Few people would risk closing any real estate transaction without using the services of the neutral party known as an escrow holder. The neutral escrow officer holds the executed documents, money, or other items to be recorded, disbursed, or exchanged as part of a transaction. She will only record, disburse, or turn over the items to the appropriate recipient when all of the conditions to close have been satisfied by the parties—whether buyer, seller, lessor, lessee, borrower, or lender—based on the express escrow instructions each has provided to her.

Using an independent third-party escrow holder allows the parties to a transaction to avoid the difficulty of having to “trust” the other side(s) with their money, deeds or other items. Instead, the neutral escrow holder will maintain control of the items to be exchanged, disbursed or recorded until all conditions, required and agreed to by the parties, are met. Also important, the escrow holder is in a position to return items to the depositing party when the conditions cannot be met.

We know that escrow officers are diligent, hard-working people who do their best to avoid pitfalls in a transaction while maintaining that all-important neutrality to the parties. So, how do escrow officers identify the pitfalls in an escrow? In other words, how can escrow officers watch for and prevent fraud from occurring in an escrow?

Reporting over $3 billion in losses due to “suspicious activity” in connection with mortgage fraud, in recent years, both the banking and escrow industries have identified possible “red flags” that, accumulated, may be indicators that someone is trying to push a fraudulent transaction through an escrow. The FBI has been documenting and reporting on mortgage fraud investigations for several years. While one or two red flags does not always mean there was an intent to defraud, several of them may very well signal fraud in the transaction. Some fraud schemes with easily identifiable red flags are:

Straw Buyers. Escrow officers succeed by developing repeat business. It may be appropriate in certain circumstances to have steady, repeat business with the same people, such as where the client is a mortgage banker handling a number of closings on a regular basis. Nevertheless, escrow holders should be alert for situations atypical for rapid-fire repeat business, because the escrow may actually involve a “straw buyer.”
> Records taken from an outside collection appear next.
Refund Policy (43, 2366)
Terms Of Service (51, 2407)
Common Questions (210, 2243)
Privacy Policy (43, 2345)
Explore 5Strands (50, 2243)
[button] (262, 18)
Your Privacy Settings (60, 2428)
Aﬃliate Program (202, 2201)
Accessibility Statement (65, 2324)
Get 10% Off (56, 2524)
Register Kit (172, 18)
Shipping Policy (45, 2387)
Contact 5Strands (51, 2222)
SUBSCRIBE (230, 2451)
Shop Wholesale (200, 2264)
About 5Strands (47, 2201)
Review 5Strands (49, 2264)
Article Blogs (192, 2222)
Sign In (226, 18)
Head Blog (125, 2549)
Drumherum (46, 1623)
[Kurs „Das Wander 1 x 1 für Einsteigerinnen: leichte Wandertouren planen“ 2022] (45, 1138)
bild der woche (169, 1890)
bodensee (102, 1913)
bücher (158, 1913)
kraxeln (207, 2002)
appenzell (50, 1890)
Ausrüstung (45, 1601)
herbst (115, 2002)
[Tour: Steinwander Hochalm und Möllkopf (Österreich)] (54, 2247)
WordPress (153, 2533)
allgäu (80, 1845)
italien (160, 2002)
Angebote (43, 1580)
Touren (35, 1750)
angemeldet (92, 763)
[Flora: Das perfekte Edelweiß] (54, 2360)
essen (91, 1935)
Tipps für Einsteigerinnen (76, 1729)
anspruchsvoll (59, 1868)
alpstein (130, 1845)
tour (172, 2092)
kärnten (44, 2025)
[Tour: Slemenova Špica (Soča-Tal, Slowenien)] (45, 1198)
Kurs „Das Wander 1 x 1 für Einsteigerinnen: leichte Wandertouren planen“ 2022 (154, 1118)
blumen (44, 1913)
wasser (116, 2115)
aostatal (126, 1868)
Straw buyers are loan applicants used by fraudsters to disguise the true buyer or the true nature of the transaction. Signs that you may be dealing with a straw buyer include:

  • Buyer does not intend to live or work in the subject residential or commercial property (e.g., unrealistic commute, size or condition of the property inappropriate);
  • No real estate agent is used (not an arm’s-length transaction);
  • Power of Attorney is used;
  • A residential borrower takes out loan after loan to acquire multiple houses;
  • Addresses of borrowers, employers or lenders are post office boxes; and
  • Deals occur at a quick pace with buyers and sellers sharing similar names (property flips commonly use family members as straw-man buyers).

Property Flipping. Property flipping is illegal when property is purchased and resold quickly in violation of a lender’s short-sale regulations and/or at a price that results from an artificially inflated appraisal. Sign of improper flipping include:

  • Use of straw buyers;
  • Seller recently acquired title to the property, or will acquire title concurrently with the subject escrow transaction;
  • Property was recently acquired in a short-sale or through an REO sale at a much lower price;
  • No real estate agent is being used;
  • Owner on title or appraisal does not match sales contract.

Property flipping is not automatically illegal. However, be watchful for these and other red flags, as described by Fannie Mae in its article, “Common Red Flags – Resources to Help You Combat Mortgage Fraud.

Non-Arms Length Transactions. Another sign to investigate further is when the parties appear to be connected in some way, whether through ethnic background, names, even initials. With short sales, for example, a fictitious purchase offer may be made by a straw man (the homeowner’s accomplice) to fraudulently reduce the debt secured by the property and allow the borrower/homeowner to stay in the property. Signs include:

  • The buyer appears in the property’s chain of title;
  • The buyer’s name is similar to the seller’s;
  • No real estate agent;
  • Payouts are made to unknown parties;
  • Payouts are requested after close of escrow;
  • Cash back to a buyer from loan proceeds.

What should you do when you see these red flags? While none of these activities are absolute markers for illegal behavior, in pairs or added together they may raise enough red flags to warrant further investigation. Look for suspicious payoff demands, such as those with grammatical or typographical errors, or those with low-dollar payoff demands on high-dollar loans. Watch for uninsured deeds in a transaction, or repeated refinances for the same amount on the same property in short time frames. Confirm there are no unusual payment amounts in and out of escrow, or accounting records that show stop payments. Even call the numbers on payoff demands to confirm they are real numbers, or call the spouse who purportedly executed an inter-spousal transfer deed to confirm the document is authentic. Certainly keep management apprised of red flags so that legal counsel can be consulted when appropriate.

It may seem impossible to halt all fraud that others try to whitewash through escrow. Nevertheless, bad escrow transactions can cost you a lot in claims and lawsuits, even when you do nothing wrong and if you eventually win. So, watch out for red flags, and take steps early on to avoid more expensive problems down the road.